Speculation that the Federal Reserve will begin tapering its $85 billion-a-month bond-buying activities later this year with an eye toward ending quantitative easing outright next year has decimated emerging markets bonds as well as equities. Investors' distaste for what was one of last year's favorite asset classes is has had the predictable consequence of punishing select ETFs,
Those funds could see more downside as developing nations face diminished appetite for their debt. Just in the past week, Romania scrapped a seven-year bond sale because of increased market volatility while South Korea raised less than 10 percent of the amount planned in an auction of inflation-linked bonds, Bloomberg reported.
China's SHIBOR woes are seen as crimping debt sales in that country. Other emerging markets from Colombia to Russia, as Bloomberg noted, have either canceled or reduced planned bond sales.
News of tepid, or in some cases, no demand for emerging markets bonds comes at a time when plungng currencies and protests from Brazil to Turkey to Indonesia are chasing investors from nearly every asset class with the emerging markets label.
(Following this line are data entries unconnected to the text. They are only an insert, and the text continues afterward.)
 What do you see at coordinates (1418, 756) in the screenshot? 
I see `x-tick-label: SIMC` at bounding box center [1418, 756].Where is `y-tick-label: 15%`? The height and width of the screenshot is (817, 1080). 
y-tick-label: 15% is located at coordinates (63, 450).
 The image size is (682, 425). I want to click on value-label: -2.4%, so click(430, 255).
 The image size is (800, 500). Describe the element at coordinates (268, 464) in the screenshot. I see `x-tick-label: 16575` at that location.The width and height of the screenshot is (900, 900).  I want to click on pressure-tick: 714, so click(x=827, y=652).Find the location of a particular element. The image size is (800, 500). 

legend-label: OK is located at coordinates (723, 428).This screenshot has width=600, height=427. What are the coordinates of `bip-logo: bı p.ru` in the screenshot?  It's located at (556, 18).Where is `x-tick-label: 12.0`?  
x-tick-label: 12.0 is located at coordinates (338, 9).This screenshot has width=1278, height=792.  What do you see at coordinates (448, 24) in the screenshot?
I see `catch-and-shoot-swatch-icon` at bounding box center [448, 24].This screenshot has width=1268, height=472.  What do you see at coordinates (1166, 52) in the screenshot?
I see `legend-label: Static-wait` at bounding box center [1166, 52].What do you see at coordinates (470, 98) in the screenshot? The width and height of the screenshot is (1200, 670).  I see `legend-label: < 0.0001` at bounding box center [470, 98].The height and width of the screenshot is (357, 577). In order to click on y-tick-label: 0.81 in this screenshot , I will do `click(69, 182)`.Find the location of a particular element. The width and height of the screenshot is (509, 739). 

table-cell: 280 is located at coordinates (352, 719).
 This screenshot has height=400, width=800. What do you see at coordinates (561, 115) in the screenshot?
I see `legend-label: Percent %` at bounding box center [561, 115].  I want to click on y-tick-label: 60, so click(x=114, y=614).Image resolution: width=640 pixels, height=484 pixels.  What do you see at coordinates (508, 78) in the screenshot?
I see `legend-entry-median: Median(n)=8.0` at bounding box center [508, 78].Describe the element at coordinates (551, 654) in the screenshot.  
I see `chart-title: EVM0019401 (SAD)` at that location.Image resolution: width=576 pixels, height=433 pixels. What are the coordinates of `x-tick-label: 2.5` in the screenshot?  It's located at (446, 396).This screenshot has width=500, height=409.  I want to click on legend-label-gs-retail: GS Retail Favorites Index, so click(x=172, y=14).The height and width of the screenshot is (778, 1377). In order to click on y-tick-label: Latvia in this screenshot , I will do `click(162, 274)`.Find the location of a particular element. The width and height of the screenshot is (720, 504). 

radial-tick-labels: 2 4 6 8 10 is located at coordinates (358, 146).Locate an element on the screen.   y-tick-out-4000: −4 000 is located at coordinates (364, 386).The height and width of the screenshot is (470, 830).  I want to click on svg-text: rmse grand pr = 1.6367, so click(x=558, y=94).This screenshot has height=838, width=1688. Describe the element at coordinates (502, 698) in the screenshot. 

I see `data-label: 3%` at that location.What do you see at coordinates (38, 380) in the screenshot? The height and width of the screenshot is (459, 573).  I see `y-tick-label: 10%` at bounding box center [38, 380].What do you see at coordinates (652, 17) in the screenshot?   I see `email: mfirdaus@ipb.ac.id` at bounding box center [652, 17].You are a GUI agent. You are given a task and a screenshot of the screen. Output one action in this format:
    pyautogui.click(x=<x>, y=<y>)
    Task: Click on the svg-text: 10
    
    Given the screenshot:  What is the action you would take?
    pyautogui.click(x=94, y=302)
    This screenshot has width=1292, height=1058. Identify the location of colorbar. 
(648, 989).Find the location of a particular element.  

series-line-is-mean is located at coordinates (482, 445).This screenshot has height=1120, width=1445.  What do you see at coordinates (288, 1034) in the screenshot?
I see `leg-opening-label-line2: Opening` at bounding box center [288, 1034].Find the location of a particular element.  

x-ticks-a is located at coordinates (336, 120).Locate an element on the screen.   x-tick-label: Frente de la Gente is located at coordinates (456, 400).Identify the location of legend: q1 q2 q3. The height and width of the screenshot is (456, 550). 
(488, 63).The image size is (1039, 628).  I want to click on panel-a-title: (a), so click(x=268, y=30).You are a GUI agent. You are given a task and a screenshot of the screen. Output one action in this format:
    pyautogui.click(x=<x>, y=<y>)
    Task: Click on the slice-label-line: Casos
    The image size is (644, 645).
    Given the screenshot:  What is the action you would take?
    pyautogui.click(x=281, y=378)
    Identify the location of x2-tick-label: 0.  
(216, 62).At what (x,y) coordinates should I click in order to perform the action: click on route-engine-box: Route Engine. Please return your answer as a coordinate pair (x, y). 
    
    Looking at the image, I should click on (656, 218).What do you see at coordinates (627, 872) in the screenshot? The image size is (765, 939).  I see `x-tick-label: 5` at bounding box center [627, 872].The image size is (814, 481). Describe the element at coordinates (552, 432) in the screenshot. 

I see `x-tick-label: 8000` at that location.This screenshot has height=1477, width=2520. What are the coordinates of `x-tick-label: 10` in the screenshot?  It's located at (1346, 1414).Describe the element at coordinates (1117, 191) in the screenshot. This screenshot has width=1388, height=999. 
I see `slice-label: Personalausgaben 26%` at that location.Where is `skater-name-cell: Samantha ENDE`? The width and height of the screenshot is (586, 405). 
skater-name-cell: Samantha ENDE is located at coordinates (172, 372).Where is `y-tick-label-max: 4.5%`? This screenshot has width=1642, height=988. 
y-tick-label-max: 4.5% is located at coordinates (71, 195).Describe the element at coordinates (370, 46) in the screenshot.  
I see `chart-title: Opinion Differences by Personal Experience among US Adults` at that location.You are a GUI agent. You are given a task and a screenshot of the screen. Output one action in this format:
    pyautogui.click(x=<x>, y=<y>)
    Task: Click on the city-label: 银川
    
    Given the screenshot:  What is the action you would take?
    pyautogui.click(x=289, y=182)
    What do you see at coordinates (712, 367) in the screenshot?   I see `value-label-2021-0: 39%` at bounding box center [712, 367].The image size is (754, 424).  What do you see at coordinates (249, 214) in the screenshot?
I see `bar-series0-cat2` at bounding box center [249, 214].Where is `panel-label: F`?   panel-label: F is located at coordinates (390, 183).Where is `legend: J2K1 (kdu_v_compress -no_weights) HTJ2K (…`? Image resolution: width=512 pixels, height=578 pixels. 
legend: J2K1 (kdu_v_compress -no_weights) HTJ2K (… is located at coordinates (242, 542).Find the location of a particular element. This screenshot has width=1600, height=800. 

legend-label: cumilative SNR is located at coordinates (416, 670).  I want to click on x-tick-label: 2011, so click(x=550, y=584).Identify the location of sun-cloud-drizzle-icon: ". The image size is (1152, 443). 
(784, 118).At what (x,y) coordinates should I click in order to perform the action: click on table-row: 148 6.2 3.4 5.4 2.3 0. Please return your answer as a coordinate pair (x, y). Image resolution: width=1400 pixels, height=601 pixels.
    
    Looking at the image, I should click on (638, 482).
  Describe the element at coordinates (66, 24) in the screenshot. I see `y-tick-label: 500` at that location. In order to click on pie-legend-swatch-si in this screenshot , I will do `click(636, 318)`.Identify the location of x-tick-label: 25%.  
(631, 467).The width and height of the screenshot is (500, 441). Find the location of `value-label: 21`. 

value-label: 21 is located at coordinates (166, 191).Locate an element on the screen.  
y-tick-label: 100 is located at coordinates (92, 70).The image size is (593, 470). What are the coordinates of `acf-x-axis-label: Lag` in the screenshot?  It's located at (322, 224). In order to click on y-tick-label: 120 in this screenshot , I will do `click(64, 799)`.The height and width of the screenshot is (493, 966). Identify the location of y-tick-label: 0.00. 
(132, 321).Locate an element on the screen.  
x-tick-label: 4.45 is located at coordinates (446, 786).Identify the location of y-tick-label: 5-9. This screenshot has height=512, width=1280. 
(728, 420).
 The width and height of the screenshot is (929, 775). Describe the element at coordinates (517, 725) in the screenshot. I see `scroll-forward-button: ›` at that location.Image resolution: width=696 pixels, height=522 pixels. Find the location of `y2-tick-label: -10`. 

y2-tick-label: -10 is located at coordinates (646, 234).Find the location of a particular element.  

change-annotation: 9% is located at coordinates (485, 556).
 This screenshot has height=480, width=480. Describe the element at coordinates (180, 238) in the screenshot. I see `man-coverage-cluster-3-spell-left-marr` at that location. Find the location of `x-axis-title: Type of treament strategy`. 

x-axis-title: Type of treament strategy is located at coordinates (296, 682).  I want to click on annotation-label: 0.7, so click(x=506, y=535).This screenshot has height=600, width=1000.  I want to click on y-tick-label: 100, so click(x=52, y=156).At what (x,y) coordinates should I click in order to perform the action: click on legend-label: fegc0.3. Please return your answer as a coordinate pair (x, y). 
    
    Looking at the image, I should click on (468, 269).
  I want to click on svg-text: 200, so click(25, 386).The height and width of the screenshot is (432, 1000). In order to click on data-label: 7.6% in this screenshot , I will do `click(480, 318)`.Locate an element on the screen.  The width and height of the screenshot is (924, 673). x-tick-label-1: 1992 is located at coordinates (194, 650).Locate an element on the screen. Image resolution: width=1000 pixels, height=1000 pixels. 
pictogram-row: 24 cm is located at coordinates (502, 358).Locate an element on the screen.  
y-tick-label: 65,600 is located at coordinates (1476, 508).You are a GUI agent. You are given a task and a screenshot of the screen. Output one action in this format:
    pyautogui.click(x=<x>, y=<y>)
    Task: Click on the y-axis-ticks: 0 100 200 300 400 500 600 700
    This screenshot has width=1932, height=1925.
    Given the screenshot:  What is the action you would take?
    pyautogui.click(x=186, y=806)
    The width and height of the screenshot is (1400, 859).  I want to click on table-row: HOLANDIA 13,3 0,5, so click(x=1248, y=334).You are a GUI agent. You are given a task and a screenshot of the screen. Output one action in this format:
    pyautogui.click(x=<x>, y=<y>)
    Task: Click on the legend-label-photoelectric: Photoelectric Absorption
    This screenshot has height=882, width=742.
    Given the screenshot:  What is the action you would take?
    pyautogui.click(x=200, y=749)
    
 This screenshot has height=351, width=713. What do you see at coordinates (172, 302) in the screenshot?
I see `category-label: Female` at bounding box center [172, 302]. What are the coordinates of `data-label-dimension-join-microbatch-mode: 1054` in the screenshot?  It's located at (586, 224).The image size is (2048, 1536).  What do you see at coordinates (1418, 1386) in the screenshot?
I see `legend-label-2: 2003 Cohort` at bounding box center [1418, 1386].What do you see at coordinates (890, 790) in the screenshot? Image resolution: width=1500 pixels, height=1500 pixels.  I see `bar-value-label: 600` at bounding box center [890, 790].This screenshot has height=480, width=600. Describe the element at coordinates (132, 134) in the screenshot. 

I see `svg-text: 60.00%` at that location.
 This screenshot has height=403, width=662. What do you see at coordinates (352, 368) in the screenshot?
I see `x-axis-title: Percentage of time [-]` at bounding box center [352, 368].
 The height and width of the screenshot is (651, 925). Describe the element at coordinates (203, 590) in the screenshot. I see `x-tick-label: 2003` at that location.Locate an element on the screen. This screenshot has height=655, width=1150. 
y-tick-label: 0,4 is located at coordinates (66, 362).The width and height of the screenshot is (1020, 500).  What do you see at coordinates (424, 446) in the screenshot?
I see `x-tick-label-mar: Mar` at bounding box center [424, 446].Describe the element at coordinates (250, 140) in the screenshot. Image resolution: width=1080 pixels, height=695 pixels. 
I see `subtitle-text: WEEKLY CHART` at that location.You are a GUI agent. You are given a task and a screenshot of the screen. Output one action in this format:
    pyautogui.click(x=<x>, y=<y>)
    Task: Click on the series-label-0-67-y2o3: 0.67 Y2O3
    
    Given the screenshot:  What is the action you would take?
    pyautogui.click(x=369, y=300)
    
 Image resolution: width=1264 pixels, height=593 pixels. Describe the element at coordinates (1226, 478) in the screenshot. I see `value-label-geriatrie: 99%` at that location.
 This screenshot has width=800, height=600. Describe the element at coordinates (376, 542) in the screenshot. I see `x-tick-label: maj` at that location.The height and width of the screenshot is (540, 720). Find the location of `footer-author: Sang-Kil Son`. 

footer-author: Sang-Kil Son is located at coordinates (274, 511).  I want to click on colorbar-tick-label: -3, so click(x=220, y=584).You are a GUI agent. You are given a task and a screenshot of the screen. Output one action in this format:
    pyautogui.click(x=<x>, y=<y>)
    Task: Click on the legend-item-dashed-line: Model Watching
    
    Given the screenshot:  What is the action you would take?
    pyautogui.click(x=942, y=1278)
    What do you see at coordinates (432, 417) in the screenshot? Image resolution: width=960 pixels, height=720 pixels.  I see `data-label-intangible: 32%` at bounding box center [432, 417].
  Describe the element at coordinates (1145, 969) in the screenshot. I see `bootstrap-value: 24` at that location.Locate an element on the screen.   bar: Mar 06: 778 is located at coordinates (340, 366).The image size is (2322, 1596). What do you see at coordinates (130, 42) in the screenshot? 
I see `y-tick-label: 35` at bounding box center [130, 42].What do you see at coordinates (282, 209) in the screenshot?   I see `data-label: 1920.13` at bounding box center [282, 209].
The iShares J.P. Morgan USD Emerging Markets Bond Fund EMB, the largest ETF tracking dollar-denominated developing world sovereign debt, is down 11 percent in the past month while the rival PowerShares Emerging Markets Sovereign Debt Portfolio PCY is down 12.2 percent over the same time.
The funds' country weights tell the story, all in terms of plunging currencies, protests and scrapped bond sales. Russia, Turkey, Brazil and Colombia combine for over 24 percent of EMB's weight. Romania and South Korea are PCY's third- and fifth-largest country weights, respectively.
"It was not long ago, the beginning of May where products such as EMB were touching new highs (as yields fell lower and lower) amid the great race for higher yields in portfolios among institutional managers," said Paul Weisbruch of Street One Financial. "The climb up was steady, but the reckless selling that has been present in recent sessions accompanied by very wide intraday ‘gap down' ranges, has caused concern apparently among long holders, exacerbating the selling pressure."
Since May 20, EMB has lost almost $835 million in assets while PCY has lost nearly $332.5 million, according to Index Universe data.
It is not just dollar-denominated ETFs that have been ransacked by the departure from emerging markets bonds. Traders have acknowledged that issuing local currency has recently become harder and some developing nations with high debt levels could be crunched by tumbling currencies.
The Market Vectors Emerging Markets Local Currency Bond ETF EMLC is down 11 percent in the past month as investors have pulled over $71 million from that ETF. EMLC's country lineup reads like a who's who of countries affected by falling currencies, protests and sour bond sales. Turkey, Russia, Brazil, Indonesia, Romania and Colombia combine for about 37 percent of that ETF's weight.